Lottery winners can receive prizes in a lump sum or through an annuity that provides annual payments spread over a long-term period. There are pros and cons involved in either choice.
Before lottery winners can collect jackpots, they must usually make one important decision: Should they collect their winnings all at once or over a long period of time?
The first option is called a lump-sum award. That’s when the winner receives all of the lottery winnings after taxes at one time. The second option, a long-term payment agreement, is called an annuity. Annuities give recipients a stream of periodic disbursements from an account created by their state lottery commission.
Each state and lottery company varies. Powerball, for example, offers winners the choice of a lump-sum payout or an annuity of 30 payments over 29 years. Mega Millions offers lump-sum payouts or annuities. The annuity offers an initial payment followed by 29 annual payments. Each payment is 5 percent larger than the previous one.
While both options guarantee a lottery payout, the lump-sum and annuity options offer different advantages. Choosing a lump-sum payout can help winners avoid long-term tax implications and also provides the opportunity to immediately invest in high-yield financial options like real estate and stocks.
Electing a long-term annuity payout can have major tax benefits
Federal taxes reduce lottery winnings immediately. But winners who take annuity payouts can come closer to earning advertised jackpots than lump-sum takers.
Consider the case of $228.4 million Powerball jackpot winner Vinh Nguyen, a California nail technician and sole top-prize winner of that game’s drawing on Sept. 24, 2014.
Most big-prize winners opt for the lump sum.

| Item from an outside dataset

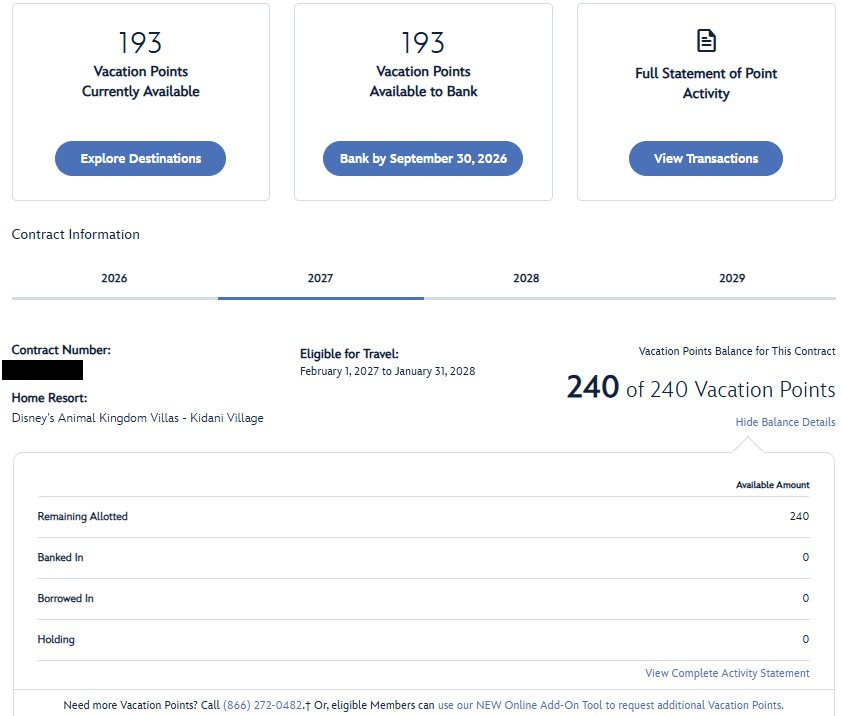Click the Banked In row label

That would have been $134 million. Instead, Nguyen opted for the annuity. That will give him the full $228,467,735 jackpot paid out over 30 years.
Those payments include interest that will accumulate from investments over the life of the annuity.
Annuities also protect winners who might otherwise spend everything after a lump-sum payment.
Some winners may squander their funds all at once or not invest it properly, leading them to bankruptcy or other financial troubles.
An annuity isn’t for everyone. Annuities are inflexible, prohibiting winners from changing the payout terms in the case of an unexpected financial or family emergency.
The annual payments may prevent a winner from making large investments. Such investments generate more cash compared to the amount of interest earned on the annuities.
Taxes also influence many lottery winners’ decisions on whether to choose a lump-sum payout or an annuity. The advantage of a lump sum is certainty — the lottery winnings will be subjected to current federal and state taxes as they exist at the time the money is won. Once taxed, the money can be spent or invested as the winner sees fit.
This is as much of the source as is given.